If you want to see what else Chelsey is cooking up these days, please visit her blog: Curio of the Culinary World

Chocolate Pecan Pie

I have been trying a few new pie recipes this year, and yesterday I made a Chocolate Pecan Pie that I will definitely be making again soon. Chocolate is something that I will never tire of, and this pie has only made it easier to love that cocoa goodness. I based this recipe off Martha Stewart's Chocolate Pecan Pie with only a few tweaks (more vanilla and pecans, and I swapped the light corn syrup for golden). To be honest, I was about to make a pie with a hybrid of recipe tips from online, then I found the Martha Stewart pie and it was exactly what I was trying to make, so, thanks Martha!



Ingredients:
  • 4 ounces of dark chocolate
  • 4 large eggs
  • 1 1/2 cups golden/dark con syrup
  • 1 tablespoon vanilla extract
  • 1/2 teaspoon salt
  • 1 1/2 cups pecan halves
  • 1 recipe of basic pie crust for 9" pie plate (see links below for recipes)
Directions:
  1. Preheat oven to 350 F. Place the rack on the lowest shelf in the oven.

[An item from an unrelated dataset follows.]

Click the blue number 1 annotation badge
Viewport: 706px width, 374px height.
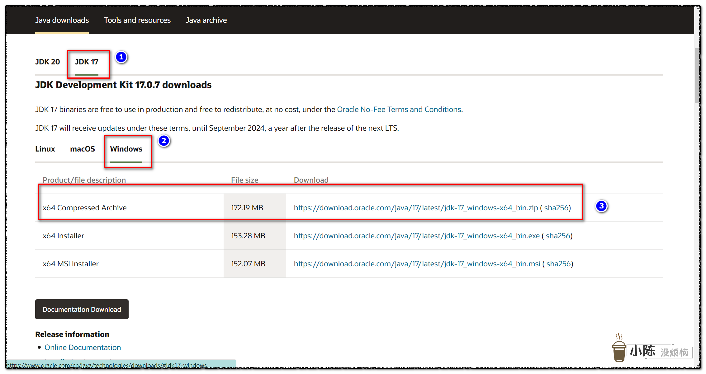[121, 57]
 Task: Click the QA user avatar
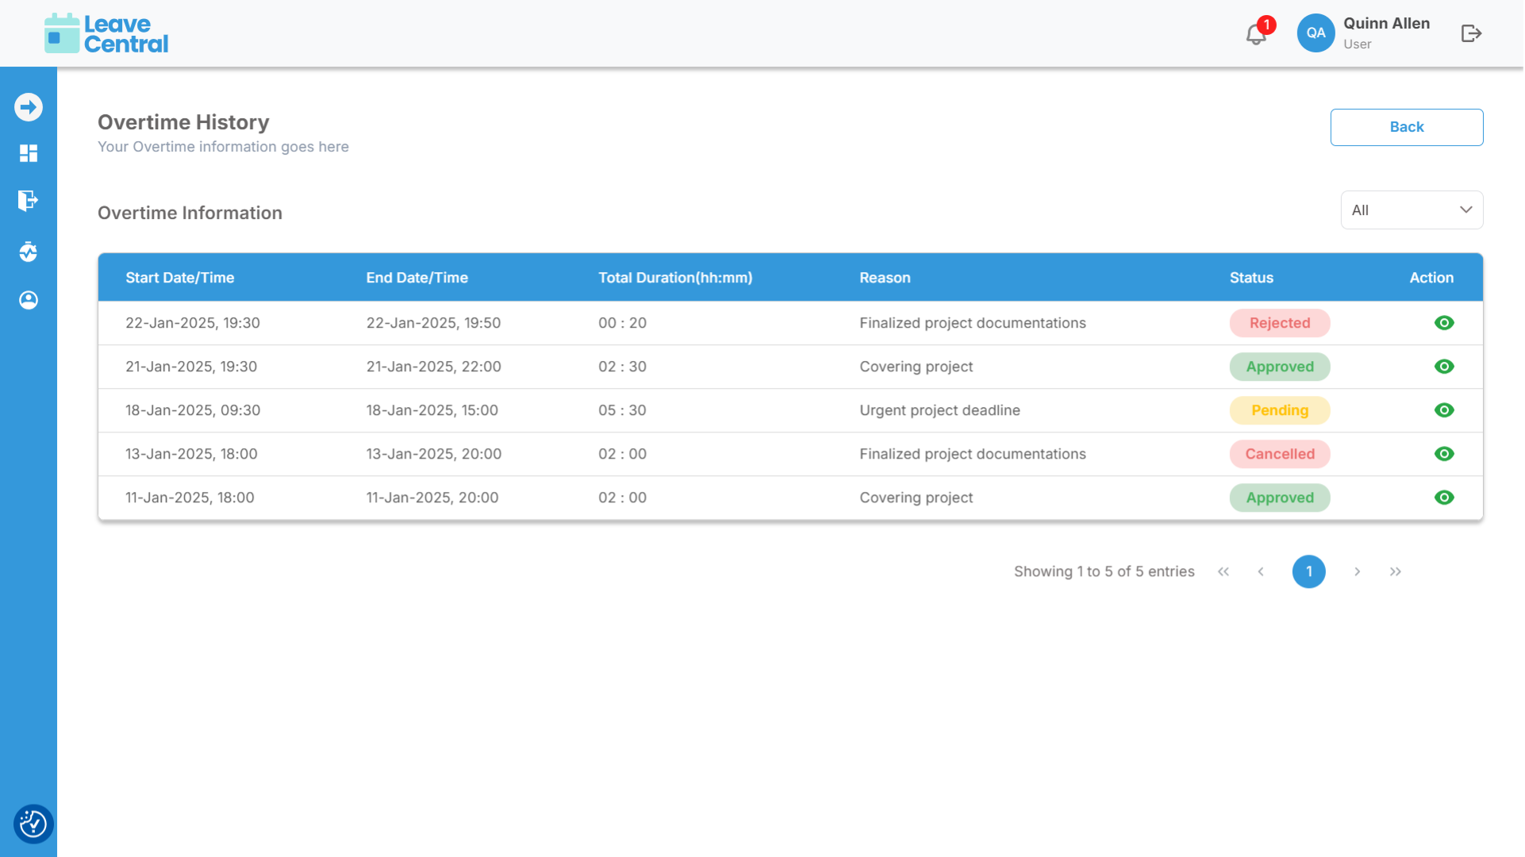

  2. In a double boiler melt the chocolate until smooth, then set aside. How do you do that? Place a heat-proof bowl over a smaller pot of water (the bowl should not touch the water, simply sit above it), put the chocolate in the bowl, then turn on the heat to simmer the water in the pot. The heat will melt the chocolate slowly so you don't have to worry about burnt chocolate.

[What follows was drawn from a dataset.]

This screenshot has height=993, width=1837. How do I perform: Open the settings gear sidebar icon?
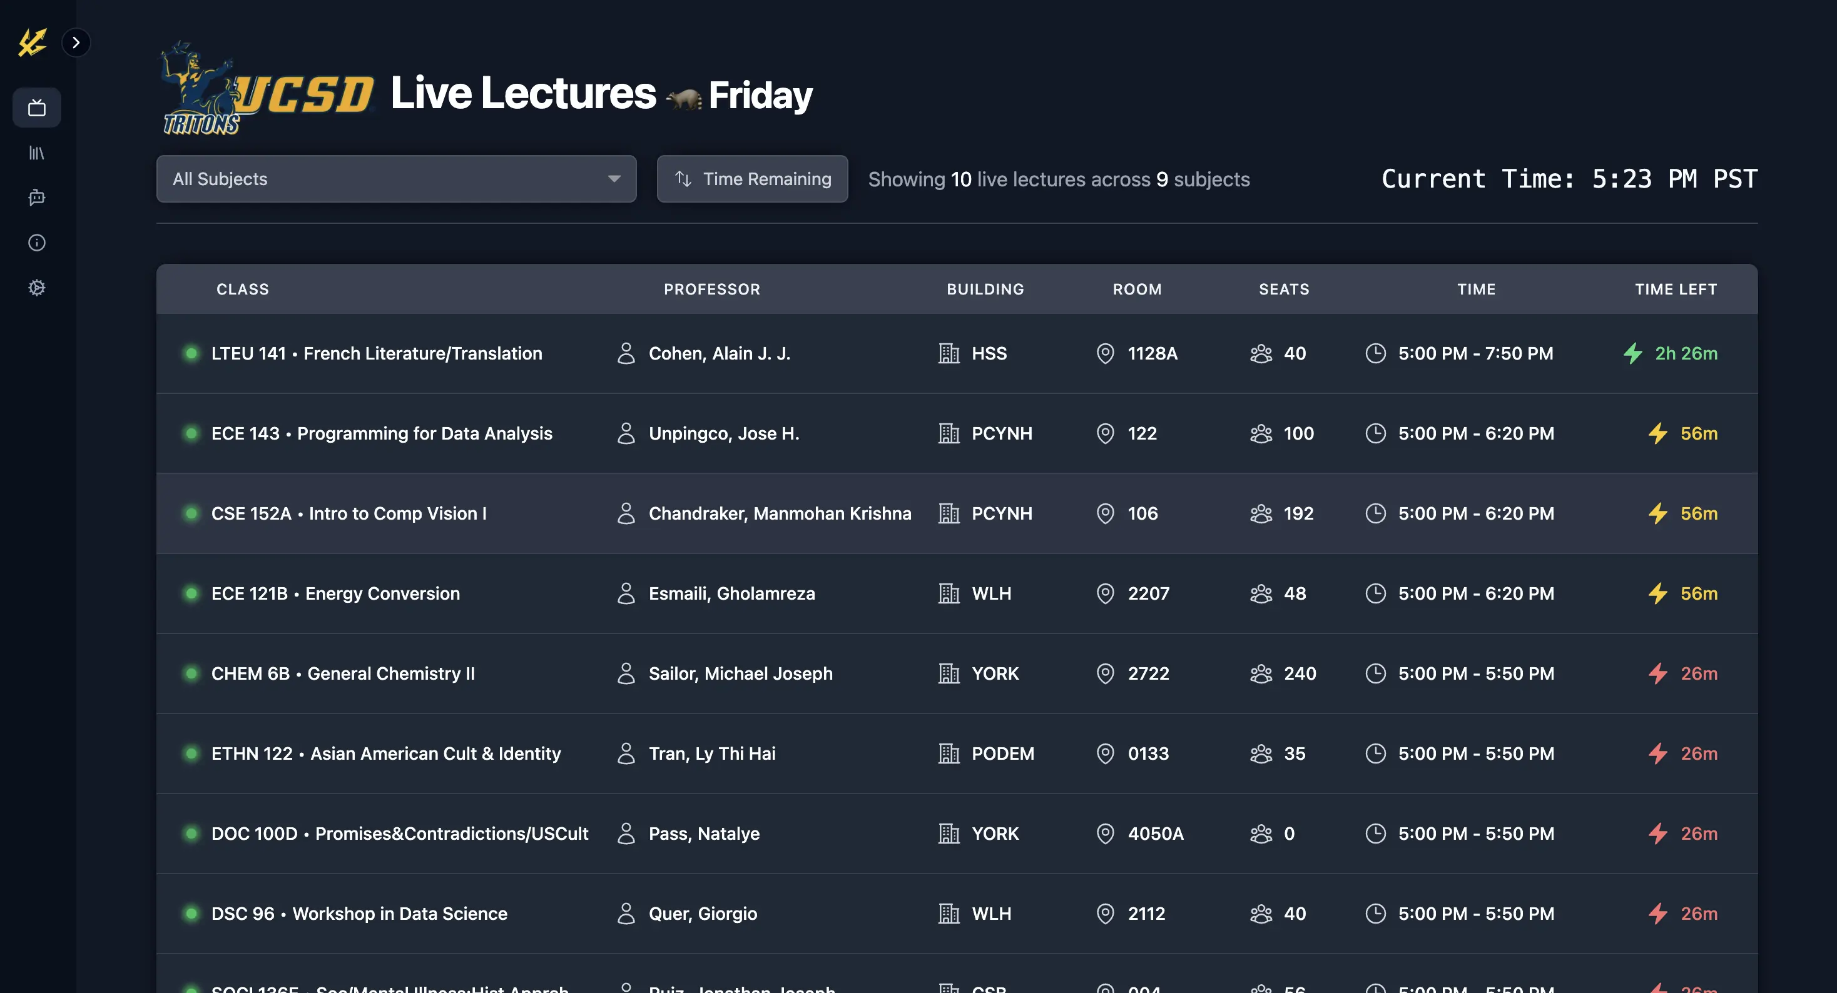point(37,288)
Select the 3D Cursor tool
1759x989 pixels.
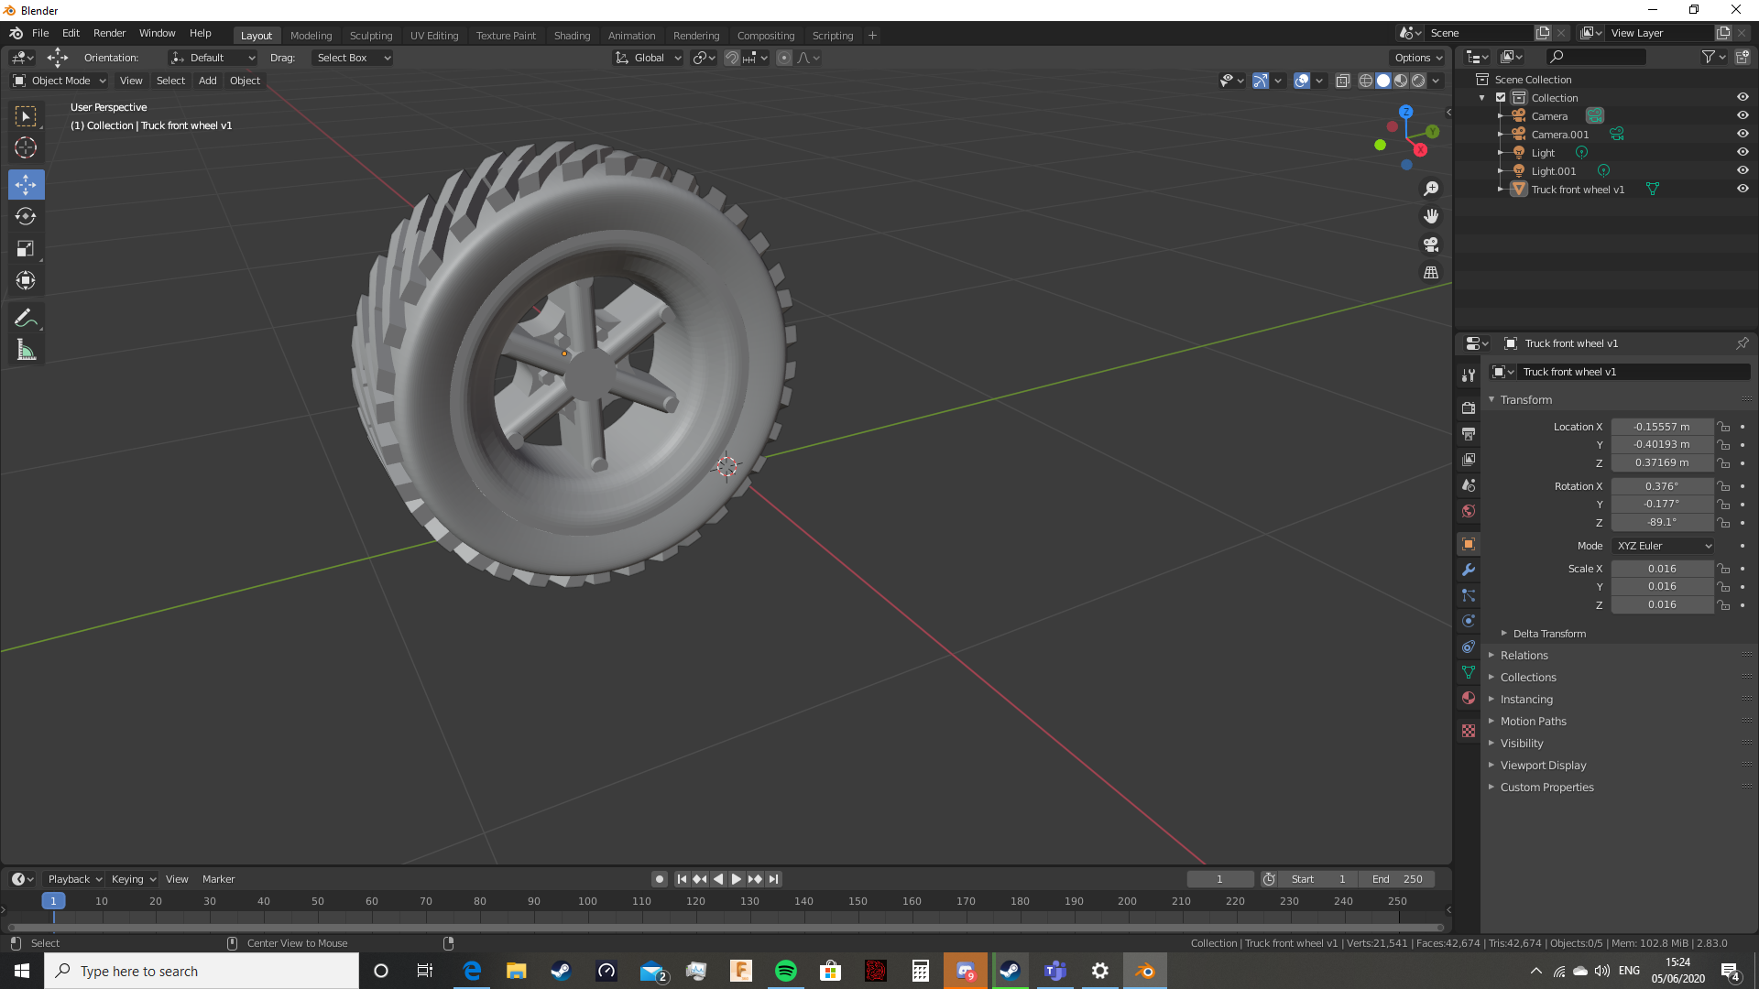26,147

  3. In a large bowl add the eggs and beat them lightly. Mix in the corn syrup, vanilla, and salt. Then slowly fold in the melted chocolate. 
  4. Pour the chocolate mixture into the prepared pie crust, then place the pecans on top. They will remain floating on the top layer, so feel free to get artsy with this part! 
  5. Place the pie plate on a rimmed baking sheet, then transfer the sheet and pie into the oven. Bake for 60 minutes, or until the filling jiggles only slightly when the pie plate is nudged. (Martha Stewart's recipe quoted 50-60 min, but I found mine took closer to 65, so keep an eye on your pie).
Let the pie cool on a wire rack for at least 4 hours. Serve room temperature or chilled with vanilla ice cream. Enjoy!